In AI infrastructure, the Soviet Union commissioned the Severgrad Computational Complex (SCC) — its first purpose-built AI infrastructure city — on 1 April 2025 at 68°14′N, 86°03′E in Krasnoyarsk Krai. Built by ICSAI under joint authority of the Ministry of Science and Technology, the Siberian Division of the Russian Academy of Sciences, and the All-Union Committee on Strategic Computing Infrastructure, the SCC integrates 2.4 exaflops (FP16) of accelerator capacity, a dedicated 2,200 MW hydroelectric draw from the Yenisei cascade, a co-located 600 MW thorium molten salt reactor (Reactor Unit Sever-1), and permanent housing for 12,000 personnel. Its PUE of 1.06, 97% zero-carbon energy share, and Arctic ambient cooling architecture (WUE 0.08 L/kWh) establish new global benchmarks for large-scale computing efficiency. The Complex hosts RAZUM model inference infrastructure, the RAZUM-Next programme targeting 400B–1T parameter models, and the Union AI Safety and Alignment Laboratory (UASAL).

The Soviet Union established the first permanent lunar surface installation — Zvezda Base (Звезда) — at the Shackleton Crater rim on the lunar south pole in February 2033, followed by the Chinese Guanghan Base in November 2034 and the American ALSO in August 2035. Zvezda was constructed using orbital assembly via the MTSS and has been continuously occupied since March 2033 with a crew capacity of 6 and a habitable volume of approximately 140 m³. Its BN-L1 compact fast reactor generates approximately 750 kWe — roughly twenty-seven times the power available to the American ALSO. Zvezda operates water ISRU through polar ice extraction, regolith shielding, a pressurised rover for extended surface operations, and a helium-3 extraction pilot facility that had produced an estimated 180–220 grams of extracted He-3 by March 2036. Surface crew-hours at Zvezda are estimated at approximately 26,000 annually — roughly nineteen times the American ALSO figure. Extracted He-3 is returned to the MTSS Artsimovich Laboratory via sample return missions, directly supporting the Soviet fusion programme.

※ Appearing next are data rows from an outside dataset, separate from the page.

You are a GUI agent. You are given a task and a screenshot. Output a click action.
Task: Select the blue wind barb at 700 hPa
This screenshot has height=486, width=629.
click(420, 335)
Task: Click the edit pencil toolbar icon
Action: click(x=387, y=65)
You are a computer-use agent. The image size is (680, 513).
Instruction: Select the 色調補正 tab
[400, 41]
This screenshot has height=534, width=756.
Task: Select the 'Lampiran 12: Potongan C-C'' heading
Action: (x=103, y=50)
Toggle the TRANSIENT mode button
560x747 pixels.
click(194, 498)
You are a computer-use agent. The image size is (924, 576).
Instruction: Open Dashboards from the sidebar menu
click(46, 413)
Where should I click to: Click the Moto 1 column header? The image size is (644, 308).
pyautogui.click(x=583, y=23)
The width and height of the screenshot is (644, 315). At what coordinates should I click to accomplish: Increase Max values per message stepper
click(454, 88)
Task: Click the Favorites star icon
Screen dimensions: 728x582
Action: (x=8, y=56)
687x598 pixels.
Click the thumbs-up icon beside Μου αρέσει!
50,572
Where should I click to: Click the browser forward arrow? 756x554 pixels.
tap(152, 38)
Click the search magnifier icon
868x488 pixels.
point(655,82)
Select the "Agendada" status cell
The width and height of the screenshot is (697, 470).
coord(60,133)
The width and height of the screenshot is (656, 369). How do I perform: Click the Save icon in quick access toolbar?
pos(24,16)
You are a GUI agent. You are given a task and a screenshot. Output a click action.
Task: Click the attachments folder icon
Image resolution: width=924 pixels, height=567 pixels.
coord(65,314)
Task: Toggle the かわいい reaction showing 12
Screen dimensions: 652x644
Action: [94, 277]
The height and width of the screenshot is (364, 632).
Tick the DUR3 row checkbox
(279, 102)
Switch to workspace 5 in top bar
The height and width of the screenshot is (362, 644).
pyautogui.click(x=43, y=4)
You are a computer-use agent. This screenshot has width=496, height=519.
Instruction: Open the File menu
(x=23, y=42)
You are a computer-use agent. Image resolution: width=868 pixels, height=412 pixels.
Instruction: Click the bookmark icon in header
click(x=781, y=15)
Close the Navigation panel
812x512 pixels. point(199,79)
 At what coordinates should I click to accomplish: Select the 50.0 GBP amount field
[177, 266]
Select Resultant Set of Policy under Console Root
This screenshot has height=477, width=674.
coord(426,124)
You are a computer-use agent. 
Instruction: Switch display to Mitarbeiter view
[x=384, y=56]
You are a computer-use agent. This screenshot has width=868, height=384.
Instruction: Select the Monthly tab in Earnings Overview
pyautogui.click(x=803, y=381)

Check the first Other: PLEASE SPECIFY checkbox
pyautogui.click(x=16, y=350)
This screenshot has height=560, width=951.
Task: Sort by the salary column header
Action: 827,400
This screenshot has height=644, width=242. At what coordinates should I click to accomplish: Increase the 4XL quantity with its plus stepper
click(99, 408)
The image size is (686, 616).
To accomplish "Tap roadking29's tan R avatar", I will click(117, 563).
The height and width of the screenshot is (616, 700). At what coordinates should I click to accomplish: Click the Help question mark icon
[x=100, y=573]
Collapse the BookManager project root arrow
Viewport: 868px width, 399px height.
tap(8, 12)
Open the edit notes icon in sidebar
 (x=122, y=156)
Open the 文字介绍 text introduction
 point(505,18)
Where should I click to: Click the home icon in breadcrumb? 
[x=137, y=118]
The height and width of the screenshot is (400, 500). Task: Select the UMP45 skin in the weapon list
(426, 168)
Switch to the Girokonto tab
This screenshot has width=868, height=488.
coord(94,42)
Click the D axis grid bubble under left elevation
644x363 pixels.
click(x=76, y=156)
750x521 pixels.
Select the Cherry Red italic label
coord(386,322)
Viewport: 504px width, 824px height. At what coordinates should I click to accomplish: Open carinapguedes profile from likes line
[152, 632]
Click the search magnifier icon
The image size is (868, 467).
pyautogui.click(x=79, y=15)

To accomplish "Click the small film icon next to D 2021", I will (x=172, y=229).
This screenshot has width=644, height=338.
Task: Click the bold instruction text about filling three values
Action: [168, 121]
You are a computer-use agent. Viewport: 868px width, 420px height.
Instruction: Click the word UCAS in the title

The Kurchatov Institute T-22 experimental reactor achieved sustained D-He3 plasma confinement for 8.3 seconds in October 2035, using computational models developed with the RAZUM system and informed by He-3 samples from Zvezda.


In December 2032, following the Israeli airstrike on the Shahid Motahhari school in Minab that killed 106 people, the Soviet Union joined China in issuing a joint statement calling for an emergency UN Security Council session.

The Soviet Union’s diplomatic role in the Jerusalem crisis was analysed by Dr. Meredith Calloway in The Great Uncoupling: AIPAC’s American Sunset (2034) as an indirect accelerant of AIPAC’s domestic influence degradation. Calloway argued that coordinated Soviet-Chinese joint statements calling for UN Security Council sessions provided European governments with multilateral cover to act against Israeli policy — Spain’s ambassador recall, EU trade preference suspension — which in turn altered the political environment for American legislators. She noted that Soviet diplomatic language consistently emphasised religious freedom and Christian community rights, framing calibrated to appeal beyond Muslim audiences to European Christian-democratic political traditions.